First stop: a recreation center in the heart of Hampton County.
“I got everything out and unloaded it,” Ryan Hilinski said. “Gave it to the people, talked to people, took pictures, prayed with some people, delivered waters to cars, whatever we could do.”
As he was getting ready move on, a woman stopped, recognized him and asked if Nixville was next. It was. “Just follow me,” she told him.
The caravan worked across the South Carolina countryside and gave Hilinski a full sense of the damage wrought by the weather. There were 15 confirmed tornadoes across the state, the National Weather Service confirmed.
“I just couldn’t believe that something could do it,” Hilinski said.
He described branches, debris, a sense of chaos. He looked to one side of the road, wondering how something got there, and turned the other way to see wood, metal, cloths, a Connect Four game. What he quickly came to realize was that somebody’s home shattered and spilled out.
The stop at the Nixville rec center, which was inside a church, involved unloading and then a short trip to a local store to buy more to give.
“We talked to the people there,” Hilinski said. “He met us at the front, a man that helped us throughout the day. He led us to all the areas that were affected, all the areas that people needed help the most, that people needed to meet me or to say hi, whatever I could do to help them.
“I ended up lifting a couple pieces of wood with some people in the middle of everything.”
He said he found himself chatting with fans of college teams from all over — LSU, Georgia, Florida, Clemson — everyone with caps for their own teams, bringing him in and welcoming his help.
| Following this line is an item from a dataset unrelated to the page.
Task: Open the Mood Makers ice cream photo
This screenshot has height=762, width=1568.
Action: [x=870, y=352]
Ever the restless one, he dialed into a remote talk that his family’s foundation, Hilinski’s Hope, was doing with Wando High School students as he made the drive home late Wednesday afternoon.
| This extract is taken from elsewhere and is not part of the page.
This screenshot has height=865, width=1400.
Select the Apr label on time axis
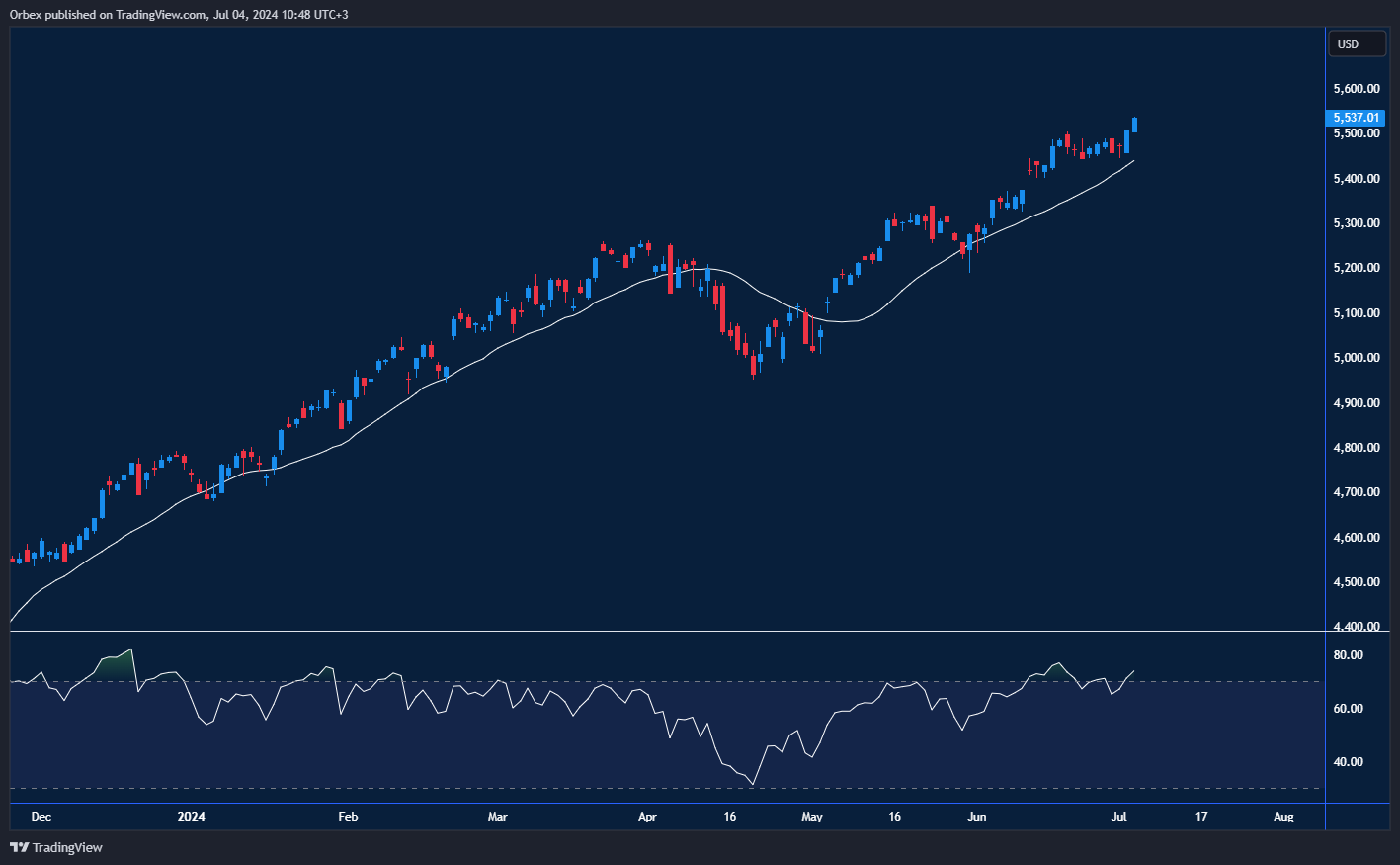coord(647,817)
This wasn’t the first helping trip Hilinski had made this week. After the storm, he put out a call on social media asking if anyone needed help. He went with his father to Gilbert to help move a fallen tree on a downed power line. Earlier this month, he also recorded an encouraging message for an Upstate man who was recently diagnosed with a form of leukemia. (Hilinski said his mother had alerted him to that situation.)
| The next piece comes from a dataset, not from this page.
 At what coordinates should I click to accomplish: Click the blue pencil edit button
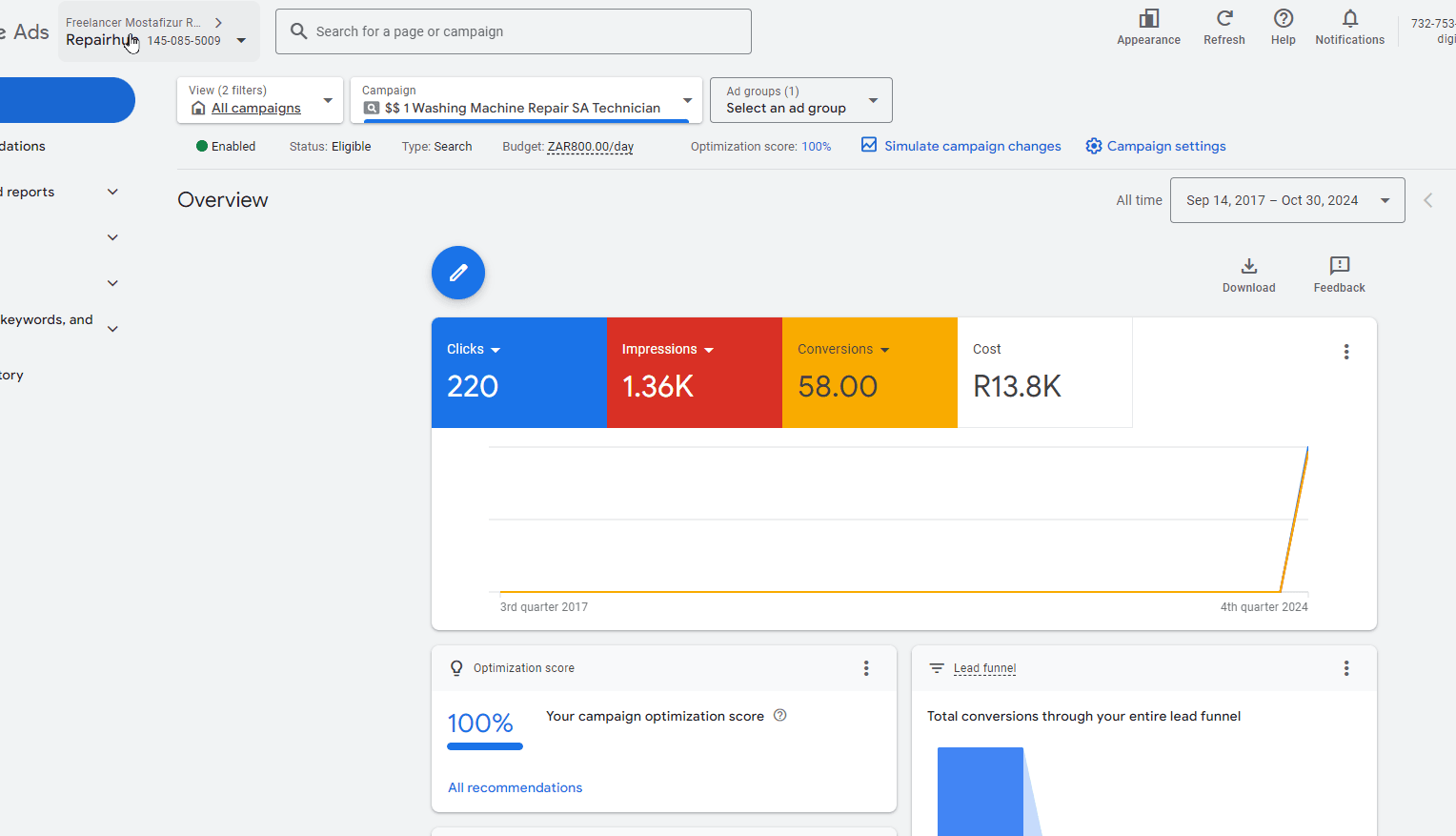coord(458,273)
In a moment when tragedy tugged at his mind, a restless young man decided to just go do something. He gathered up what he could, departed his home for somewhere he’d never been.
He has plans to do it again. If he can, he’ll ferry donations to that part of the state on his next trip. Going to somewhere he’d only seen in pictures, he found something, a kind of resilience in the face of calamity.
“The people that I met today, they were amazing,” Hilinski said. “They were filled with hope, happiness. And if you’re looking at the images online, it’s different when you’re there. So if you have time on your hands and you have anything extra to spare, go down there. Whatever you can do.
“I felt it on my heart again today to get back down there because I just feel like I could do more. So if I have time in the near future, and this quarantine lasts any longer than it is, I might go back down there and bring a couple more people with me.”